Lost Episode Summary: Girls’ Day Out

Hi and howdy from guest blogger Drew Wheeler, here with the return of Meryl’s famous Lost episode summary.

Previously on Lost: A montage of images of the pregnant Claire from last season, specifically her kidnapping and return to the castaways’ camp. Also, scenes from the more recent capture of the suspected Other person in a jungle snare set by loopy French woman Rousseau. Sayid interrogates the inverted man:

Sayid: What’s your name?
Snared Guy: It’s Henry Gale.

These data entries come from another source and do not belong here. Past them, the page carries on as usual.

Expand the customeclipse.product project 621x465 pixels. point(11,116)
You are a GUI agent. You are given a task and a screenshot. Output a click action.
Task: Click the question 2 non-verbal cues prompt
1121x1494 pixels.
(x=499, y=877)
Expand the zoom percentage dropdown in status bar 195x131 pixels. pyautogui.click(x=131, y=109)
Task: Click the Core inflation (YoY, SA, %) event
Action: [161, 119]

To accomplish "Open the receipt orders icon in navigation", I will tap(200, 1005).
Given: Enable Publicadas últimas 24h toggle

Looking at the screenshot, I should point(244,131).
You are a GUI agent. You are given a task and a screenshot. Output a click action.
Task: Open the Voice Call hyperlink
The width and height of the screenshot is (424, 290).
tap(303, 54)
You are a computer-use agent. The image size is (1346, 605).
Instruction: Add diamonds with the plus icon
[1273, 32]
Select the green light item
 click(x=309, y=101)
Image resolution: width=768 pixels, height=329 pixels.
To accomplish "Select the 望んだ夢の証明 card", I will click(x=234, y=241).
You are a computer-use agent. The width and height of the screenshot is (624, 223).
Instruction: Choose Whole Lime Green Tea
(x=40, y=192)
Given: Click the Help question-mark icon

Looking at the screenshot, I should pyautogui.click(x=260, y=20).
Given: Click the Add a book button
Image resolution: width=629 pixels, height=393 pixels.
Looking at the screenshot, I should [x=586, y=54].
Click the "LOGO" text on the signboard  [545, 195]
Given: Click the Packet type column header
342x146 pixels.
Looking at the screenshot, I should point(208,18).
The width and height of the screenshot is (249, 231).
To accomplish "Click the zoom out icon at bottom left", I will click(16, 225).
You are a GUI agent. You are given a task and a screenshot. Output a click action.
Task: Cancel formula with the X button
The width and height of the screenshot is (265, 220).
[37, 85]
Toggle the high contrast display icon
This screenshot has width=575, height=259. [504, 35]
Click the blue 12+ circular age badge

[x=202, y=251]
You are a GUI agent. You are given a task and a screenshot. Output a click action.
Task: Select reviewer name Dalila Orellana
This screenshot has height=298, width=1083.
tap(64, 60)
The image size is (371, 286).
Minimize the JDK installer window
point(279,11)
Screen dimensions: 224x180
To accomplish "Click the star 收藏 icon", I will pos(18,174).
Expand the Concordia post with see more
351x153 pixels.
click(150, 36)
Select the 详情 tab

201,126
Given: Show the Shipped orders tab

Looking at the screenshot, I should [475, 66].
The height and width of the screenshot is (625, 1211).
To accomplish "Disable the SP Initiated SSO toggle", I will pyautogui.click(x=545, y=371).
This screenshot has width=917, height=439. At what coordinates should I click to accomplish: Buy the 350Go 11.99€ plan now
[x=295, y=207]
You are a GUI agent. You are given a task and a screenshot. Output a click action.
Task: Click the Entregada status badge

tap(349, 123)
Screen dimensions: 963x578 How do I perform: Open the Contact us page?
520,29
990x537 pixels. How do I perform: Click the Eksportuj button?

My wife and I found ourselves on this mysterious island when we lost control of our hot-air balloon.
Sayid: You’re lying. I know this because . . . I am a torturer. I also know this because everybody knows that Professor Marvel was the balloonist. You could never get Uncle Henry up in one of those newfangled things, especially in a twister-prone region like Kansas. How stupid do you think we are on this end of the island anyway?

Swelling chord from the string orchestra as the crooked Lost title card comes up.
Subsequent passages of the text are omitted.